After this you need to run bootstrap and deploy. Be aware that the bootstrap will restart all running containers. So maybe it is a good idea to bootstrap your control and compute nodes one by one.
kolla-ansible bootstrap-servers
kolla-ansible deploy
This is just a very short post. While deploying Zun in my Kolla-Ansible OpenStack staging cluster I came across a problem. Running "kolla-ansible deploy" failed. A quick investigation shows that the docker service on both compute nodes fails to start. The reason for this is that Zun adds a configuration option of "cluster-store" in /etc/docker/daemon.json
[root@compute01 ~]# cat /etc/docker/daemon.json
{
"bridge": "none",
"cluster-store": "etcd://192.168.20.141:2379,192.168.20.142:2379,192.168.20.143:2379",
"insecure-registries": [
"172.28.7.140:4000"
],
"ip-forward": false,
"iptables": false,
"log-opts": {
"max-file": "5",
"max-size": "50m"
}
}
While in Docker versions < 23.x this was just deprecated, in newer versions like 23.x this is removed and so docker fails to start. I figured this out by running dockerd:
sudo dockerd
docker Host-discovery and overlay networks with external k/v stores are deprecated. The 'cluster-advertise', 'cluster-store', and 'cluster-store-opt' options have been removed
More infos on deprecated features in Docker can be found here:
In my staging cluster I was able to easily fix this by simply downgrading Docker on all my nodes. On a production cluster you should do this node by node and migrate all instances of the compute nodes beforehand! I also recommend to versionlock these packages for now. For this we can simply install versionlock.

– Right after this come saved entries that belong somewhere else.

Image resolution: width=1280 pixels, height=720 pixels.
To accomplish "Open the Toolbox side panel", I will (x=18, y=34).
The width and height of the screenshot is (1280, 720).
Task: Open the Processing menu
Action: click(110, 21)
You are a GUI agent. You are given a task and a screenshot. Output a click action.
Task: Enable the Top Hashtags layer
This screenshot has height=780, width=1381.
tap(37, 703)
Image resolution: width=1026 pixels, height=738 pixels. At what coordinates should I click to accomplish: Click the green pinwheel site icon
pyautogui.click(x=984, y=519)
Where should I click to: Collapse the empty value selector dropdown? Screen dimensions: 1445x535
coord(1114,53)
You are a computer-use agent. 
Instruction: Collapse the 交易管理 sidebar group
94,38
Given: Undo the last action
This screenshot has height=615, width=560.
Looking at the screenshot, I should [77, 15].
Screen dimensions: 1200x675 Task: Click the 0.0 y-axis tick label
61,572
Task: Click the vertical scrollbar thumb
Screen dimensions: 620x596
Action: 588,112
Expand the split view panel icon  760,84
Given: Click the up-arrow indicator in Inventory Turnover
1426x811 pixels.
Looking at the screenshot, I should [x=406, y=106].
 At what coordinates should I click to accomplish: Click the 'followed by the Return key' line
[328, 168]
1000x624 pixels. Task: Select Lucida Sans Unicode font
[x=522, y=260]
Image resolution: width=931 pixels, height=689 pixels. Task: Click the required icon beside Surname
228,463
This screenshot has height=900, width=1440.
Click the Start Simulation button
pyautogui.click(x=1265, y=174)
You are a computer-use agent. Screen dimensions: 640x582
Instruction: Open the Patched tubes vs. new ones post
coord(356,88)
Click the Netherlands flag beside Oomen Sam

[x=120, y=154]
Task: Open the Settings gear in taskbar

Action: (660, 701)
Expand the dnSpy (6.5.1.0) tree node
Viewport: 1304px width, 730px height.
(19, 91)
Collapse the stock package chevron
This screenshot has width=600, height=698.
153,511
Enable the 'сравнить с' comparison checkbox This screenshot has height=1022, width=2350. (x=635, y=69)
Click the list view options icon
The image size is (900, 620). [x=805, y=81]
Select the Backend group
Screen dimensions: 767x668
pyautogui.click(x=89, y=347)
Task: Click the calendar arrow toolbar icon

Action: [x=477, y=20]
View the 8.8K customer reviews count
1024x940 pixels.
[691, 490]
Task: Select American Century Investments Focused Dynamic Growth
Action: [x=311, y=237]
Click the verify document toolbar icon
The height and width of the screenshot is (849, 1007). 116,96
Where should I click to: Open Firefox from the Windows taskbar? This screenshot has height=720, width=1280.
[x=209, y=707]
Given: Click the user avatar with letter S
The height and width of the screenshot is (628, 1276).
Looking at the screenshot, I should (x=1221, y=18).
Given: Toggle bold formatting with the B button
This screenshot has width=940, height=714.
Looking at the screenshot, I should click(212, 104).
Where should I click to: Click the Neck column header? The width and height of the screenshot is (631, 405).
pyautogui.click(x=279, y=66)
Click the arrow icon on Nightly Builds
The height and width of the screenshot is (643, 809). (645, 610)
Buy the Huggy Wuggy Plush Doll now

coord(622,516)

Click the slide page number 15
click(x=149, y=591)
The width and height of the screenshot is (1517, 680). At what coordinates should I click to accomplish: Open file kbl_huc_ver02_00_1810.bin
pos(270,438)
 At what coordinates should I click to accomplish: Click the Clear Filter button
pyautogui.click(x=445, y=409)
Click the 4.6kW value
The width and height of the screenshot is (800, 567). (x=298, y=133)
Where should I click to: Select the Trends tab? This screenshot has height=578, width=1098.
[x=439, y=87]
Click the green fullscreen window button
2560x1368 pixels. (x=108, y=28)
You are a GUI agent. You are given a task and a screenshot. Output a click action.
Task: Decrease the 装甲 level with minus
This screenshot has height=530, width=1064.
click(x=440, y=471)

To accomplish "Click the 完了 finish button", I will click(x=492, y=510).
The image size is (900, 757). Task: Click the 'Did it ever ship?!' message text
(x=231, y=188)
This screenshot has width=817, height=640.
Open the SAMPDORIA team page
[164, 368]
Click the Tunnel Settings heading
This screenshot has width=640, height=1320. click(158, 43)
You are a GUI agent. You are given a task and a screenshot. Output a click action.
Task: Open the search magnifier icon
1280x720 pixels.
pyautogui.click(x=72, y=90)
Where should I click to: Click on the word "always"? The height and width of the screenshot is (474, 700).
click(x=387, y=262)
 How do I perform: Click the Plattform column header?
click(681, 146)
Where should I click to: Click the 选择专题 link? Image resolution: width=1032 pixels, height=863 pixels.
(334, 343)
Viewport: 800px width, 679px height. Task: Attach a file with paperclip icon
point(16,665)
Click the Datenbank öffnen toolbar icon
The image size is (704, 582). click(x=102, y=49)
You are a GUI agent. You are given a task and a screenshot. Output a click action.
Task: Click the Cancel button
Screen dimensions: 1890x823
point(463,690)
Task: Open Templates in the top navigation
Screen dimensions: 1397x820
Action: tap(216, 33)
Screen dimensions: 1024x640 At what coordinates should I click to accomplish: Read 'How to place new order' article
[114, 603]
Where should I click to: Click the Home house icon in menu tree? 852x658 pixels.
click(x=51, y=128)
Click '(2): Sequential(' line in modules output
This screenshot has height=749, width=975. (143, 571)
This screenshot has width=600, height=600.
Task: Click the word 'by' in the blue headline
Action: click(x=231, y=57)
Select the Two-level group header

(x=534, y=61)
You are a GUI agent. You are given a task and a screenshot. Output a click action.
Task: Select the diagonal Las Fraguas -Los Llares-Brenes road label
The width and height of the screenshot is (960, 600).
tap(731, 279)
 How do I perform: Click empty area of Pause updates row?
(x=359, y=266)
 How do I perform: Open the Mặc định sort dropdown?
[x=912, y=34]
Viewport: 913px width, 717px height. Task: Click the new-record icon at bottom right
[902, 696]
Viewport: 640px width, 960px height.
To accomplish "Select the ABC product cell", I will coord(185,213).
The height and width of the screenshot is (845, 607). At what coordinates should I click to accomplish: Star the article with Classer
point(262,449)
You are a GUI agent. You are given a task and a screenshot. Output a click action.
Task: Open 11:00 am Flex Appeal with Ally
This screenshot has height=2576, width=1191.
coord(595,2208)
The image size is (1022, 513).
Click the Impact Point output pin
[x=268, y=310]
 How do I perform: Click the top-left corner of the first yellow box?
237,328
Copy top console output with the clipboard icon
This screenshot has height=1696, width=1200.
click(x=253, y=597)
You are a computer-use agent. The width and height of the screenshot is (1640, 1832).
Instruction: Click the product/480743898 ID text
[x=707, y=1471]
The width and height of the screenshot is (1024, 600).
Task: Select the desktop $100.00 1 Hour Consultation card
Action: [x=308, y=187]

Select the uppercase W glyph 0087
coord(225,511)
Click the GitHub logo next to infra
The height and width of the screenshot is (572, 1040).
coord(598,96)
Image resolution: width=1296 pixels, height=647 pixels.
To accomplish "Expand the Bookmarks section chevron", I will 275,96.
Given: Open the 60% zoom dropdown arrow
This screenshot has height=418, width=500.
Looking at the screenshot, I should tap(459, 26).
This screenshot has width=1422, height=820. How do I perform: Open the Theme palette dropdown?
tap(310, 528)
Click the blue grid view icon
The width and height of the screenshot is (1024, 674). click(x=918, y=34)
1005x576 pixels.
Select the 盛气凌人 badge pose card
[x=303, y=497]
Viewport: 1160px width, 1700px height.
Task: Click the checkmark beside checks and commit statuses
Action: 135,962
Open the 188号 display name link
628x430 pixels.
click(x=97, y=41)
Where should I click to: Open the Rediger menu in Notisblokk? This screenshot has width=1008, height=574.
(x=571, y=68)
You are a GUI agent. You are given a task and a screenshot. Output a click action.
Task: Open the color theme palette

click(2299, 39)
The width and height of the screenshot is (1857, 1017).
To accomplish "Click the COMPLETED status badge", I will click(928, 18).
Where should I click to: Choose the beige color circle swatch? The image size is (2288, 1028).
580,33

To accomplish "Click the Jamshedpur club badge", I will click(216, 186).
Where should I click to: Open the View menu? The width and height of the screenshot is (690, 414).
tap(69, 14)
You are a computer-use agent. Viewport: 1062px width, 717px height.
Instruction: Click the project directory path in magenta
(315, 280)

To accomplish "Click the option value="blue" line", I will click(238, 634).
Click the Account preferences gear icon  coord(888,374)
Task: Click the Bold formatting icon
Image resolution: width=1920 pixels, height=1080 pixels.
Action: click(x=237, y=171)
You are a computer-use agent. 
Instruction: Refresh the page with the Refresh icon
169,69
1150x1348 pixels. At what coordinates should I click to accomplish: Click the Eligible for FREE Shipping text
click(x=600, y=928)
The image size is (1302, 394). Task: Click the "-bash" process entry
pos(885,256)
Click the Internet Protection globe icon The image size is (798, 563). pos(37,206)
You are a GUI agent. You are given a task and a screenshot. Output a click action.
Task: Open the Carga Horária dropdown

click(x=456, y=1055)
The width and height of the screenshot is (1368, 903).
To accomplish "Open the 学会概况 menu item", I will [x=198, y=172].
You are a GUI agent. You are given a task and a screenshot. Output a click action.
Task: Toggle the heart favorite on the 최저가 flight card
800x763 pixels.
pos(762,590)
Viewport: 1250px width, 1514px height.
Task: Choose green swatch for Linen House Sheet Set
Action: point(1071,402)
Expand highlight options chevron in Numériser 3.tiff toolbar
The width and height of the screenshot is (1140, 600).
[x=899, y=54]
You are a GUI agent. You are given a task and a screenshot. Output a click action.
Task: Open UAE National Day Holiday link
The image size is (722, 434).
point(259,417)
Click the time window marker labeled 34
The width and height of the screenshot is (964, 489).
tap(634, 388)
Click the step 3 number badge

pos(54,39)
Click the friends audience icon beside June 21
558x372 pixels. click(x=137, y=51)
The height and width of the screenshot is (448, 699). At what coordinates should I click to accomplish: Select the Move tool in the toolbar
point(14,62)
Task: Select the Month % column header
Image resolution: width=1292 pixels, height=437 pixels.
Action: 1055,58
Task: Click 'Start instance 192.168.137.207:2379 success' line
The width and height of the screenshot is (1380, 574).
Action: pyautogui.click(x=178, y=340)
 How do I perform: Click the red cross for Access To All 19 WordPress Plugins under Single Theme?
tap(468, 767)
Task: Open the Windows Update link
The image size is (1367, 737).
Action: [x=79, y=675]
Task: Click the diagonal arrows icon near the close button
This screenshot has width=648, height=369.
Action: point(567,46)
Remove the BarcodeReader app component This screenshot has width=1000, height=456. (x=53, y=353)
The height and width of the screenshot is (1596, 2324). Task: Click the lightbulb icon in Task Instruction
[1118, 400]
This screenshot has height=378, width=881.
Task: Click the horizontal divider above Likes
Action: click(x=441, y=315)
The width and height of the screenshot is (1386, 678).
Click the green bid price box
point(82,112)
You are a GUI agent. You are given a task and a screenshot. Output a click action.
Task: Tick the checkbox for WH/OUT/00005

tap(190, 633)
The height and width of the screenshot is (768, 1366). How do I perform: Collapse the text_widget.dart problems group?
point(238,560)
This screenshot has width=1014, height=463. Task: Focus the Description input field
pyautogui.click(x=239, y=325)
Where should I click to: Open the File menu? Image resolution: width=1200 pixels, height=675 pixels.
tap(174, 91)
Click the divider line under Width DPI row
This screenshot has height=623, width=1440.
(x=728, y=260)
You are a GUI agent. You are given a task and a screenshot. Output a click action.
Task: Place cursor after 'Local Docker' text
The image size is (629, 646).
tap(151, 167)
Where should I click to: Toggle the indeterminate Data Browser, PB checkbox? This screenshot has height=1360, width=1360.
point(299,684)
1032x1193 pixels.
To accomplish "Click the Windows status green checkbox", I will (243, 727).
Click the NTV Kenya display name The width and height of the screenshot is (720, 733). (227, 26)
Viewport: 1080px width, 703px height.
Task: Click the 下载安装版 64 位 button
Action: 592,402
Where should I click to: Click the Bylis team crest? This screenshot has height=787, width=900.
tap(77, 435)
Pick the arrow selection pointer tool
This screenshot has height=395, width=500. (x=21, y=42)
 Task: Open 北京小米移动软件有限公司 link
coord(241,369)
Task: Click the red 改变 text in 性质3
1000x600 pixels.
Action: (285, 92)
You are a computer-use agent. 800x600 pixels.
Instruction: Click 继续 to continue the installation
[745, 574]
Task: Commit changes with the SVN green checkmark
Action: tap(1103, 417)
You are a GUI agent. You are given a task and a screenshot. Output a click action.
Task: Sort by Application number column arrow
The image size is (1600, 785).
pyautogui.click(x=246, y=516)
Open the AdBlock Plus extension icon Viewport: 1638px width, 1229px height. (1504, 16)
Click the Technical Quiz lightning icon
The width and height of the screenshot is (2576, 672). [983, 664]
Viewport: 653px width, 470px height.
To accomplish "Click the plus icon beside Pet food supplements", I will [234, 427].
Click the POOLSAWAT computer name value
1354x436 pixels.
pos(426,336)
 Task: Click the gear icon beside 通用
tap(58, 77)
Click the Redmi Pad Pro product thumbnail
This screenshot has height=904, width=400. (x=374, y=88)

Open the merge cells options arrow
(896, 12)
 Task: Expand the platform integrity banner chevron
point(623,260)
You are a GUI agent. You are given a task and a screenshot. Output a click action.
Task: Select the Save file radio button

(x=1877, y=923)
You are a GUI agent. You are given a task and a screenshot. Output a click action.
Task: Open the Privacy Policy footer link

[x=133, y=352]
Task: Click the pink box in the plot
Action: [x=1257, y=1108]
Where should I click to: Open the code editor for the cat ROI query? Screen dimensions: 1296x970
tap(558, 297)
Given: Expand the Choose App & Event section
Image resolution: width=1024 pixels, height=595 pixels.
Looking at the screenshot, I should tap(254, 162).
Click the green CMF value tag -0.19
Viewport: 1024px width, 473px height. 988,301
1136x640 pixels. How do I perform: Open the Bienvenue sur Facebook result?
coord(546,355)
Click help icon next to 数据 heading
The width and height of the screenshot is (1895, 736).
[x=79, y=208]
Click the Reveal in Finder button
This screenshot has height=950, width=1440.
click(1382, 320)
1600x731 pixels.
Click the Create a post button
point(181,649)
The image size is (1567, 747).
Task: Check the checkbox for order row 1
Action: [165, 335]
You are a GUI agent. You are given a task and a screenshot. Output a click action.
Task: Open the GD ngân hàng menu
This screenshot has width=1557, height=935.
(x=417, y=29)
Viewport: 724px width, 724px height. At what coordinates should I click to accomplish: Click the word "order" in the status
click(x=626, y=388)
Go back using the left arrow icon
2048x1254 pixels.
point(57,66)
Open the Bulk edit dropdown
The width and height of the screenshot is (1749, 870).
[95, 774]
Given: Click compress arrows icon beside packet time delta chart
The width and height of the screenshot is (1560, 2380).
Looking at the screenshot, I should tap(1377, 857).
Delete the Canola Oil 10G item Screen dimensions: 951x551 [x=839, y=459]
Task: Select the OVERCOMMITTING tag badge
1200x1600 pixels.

ansible -i multinode all -m shell -a "dnf install -y python3-dnf-plugin-versionlock; dnf -y remove docker-buildx-plugin; dnf -y install docker-ce-20.10.23-3.el8.x86_64 docker-ce-cli-20.10.23-3.el8.x86_64 docker-ce-rootless-extras-20.10.23-3.el8.x86_64;dnf versionlock docker-ce-20.10.23-3.el8.x86_64 docker-ce-cli-20.10.23-3.el8.x86_64 docker-ce-rootless-extras-20.10.23-3.el8.x86_64 containerd.io docker-compose-plugin" -b
Due to the disruptive downgrade, some containers on my nodes would not come up healthy. I fixed it by running:
kolla-ansible -i multinode mariadb_recovery
I have also applied this change to my Kolla-Ansible Terraform manifest.